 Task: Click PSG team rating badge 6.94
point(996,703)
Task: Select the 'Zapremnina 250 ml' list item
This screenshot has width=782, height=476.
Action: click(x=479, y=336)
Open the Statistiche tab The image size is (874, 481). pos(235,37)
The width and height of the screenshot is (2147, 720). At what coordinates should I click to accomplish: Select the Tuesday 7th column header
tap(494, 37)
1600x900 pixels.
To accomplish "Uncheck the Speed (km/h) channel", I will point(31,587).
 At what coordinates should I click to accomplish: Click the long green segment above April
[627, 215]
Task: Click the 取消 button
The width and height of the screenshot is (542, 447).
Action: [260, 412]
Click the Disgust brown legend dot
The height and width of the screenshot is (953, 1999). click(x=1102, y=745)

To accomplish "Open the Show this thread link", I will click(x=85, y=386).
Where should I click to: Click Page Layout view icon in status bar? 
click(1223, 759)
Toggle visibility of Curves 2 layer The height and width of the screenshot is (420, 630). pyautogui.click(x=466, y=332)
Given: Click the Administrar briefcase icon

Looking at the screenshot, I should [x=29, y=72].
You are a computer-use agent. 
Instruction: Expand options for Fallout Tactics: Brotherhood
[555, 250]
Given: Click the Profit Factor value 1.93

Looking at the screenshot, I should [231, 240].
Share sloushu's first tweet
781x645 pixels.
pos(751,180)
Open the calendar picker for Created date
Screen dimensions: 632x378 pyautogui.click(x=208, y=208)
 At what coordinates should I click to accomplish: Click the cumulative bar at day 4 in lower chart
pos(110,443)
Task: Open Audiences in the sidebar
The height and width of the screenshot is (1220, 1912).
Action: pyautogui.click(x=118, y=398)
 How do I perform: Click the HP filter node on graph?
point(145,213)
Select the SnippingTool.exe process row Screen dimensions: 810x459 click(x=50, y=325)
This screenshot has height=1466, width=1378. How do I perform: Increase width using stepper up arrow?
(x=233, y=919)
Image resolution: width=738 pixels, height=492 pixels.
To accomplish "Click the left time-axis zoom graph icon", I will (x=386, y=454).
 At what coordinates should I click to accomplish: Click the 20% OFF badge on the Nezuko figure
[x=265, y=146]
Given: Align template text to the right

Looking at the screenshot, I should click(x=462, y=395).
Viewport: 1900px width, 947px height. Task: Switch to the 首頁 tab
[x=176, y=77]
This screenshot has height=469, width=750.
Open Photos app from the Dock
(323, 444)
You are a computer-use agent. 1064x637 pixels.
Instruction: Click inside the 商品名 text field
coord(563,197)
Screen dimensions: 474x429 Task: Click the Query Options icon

> WHAT YOU SHOULD DO:
Please write out the records from above, keeping every line exact.

> EXPECTED OUTPUT:
 Task: Click PSG team rating badge 6.94
point(996,703)
Task: Select the 'Zapremnina 250 ml' list item
This screenshot has width=782, height=476.
Action: click(x=479, y=336)
Open the Statistiche tab The image size is (874, 481). pos(235,37)
The width and height of the screenshot is (2147, 720). At what coordinates should I click to accomplish: Select the Tuesday 7th column header
tap(494, 37)
1600x900 pixels.
To accomplish "Uncheck the Speed (km/h) channel", I will point(31,587).
 At what coordinates should I click to accomplish: Click the long green segment above April
[627, 215]
Task: Click the 取消 button
The width and height of the screenshot is (542, 447).
Action: [260, 412]
Click the Disgust brown legend dot
The height and width of the screenshot is (953, 1999). click(x=1102, y=745)

To accomplish "Open the Show this thread link", I will click(x=85, y=386).
Where should I click to: Click Page Layout view icon in status bar? 
click(1223, 759)
Toggle visibility of Curves 2 layer The height and width of the screenshot is (420, 630). pyautogui.click(x=466, y=332)
Given: Click the Administrar briefcase icon

Looking at the screenshot, I should [x=29, y=72].
You are a computer-use agent. 
Instruction: Expand options for Fallout Tactics: Brotherhood
[555, 250]
Given: Click the Profit Factor value 1.93

Looking at the screenshot, I should [231, 240].
Share sloushu's first tweet
781x645 pixels.
pos(751,180)
Open the calendar picker for Created date
Screen dimensions: 632x378 pyautogui.click(x=208, y=208)
 At what coordinates should I click to accomplish: Click the cumulative bar at day 4 in lower chart
pos(110,443)
Task: Open Audiences in the sidebar
The height and width of the screenshot is (1220, 1912).
Action: pyautogui.click(x=118, y=398)
 How do I perform: Click the HP filter node on graph?
point(145,213)
Select the SnippingTool.exe process row Screen dimensions: 810x459 click(x=50, y=325)
This screenshot has height=1466, width=1378. How do I perform: Increase width using stepper up arrow?
(x=233, y=919)
Image resolution: width=738 pixels, height=492 pixels.
To accomplish "Click the left time-axis zoom graph icon", I will (x=386, y=454).
 At what coordinates should I click to accomplish: Click the 20% OFF badge on the Nezuko figure
[x=265, y=146]
Given: Align template text to the right

Looking at the screenshot, I should click(x=462, y=395).
Viewport: 1900px width, 947px height. Task: Switch to the 首頁 tab
[x=176, y=77]
This screenshot has height=469, width=750.
Open Photos app from the Dock
(323, 444)
You are a computer-use agent. 1064x637 pixels.
Instruction: Click inside the 商品名 text field
coord(563,197)
Screen dimensions: 474x429 Task: Click the Query Options icon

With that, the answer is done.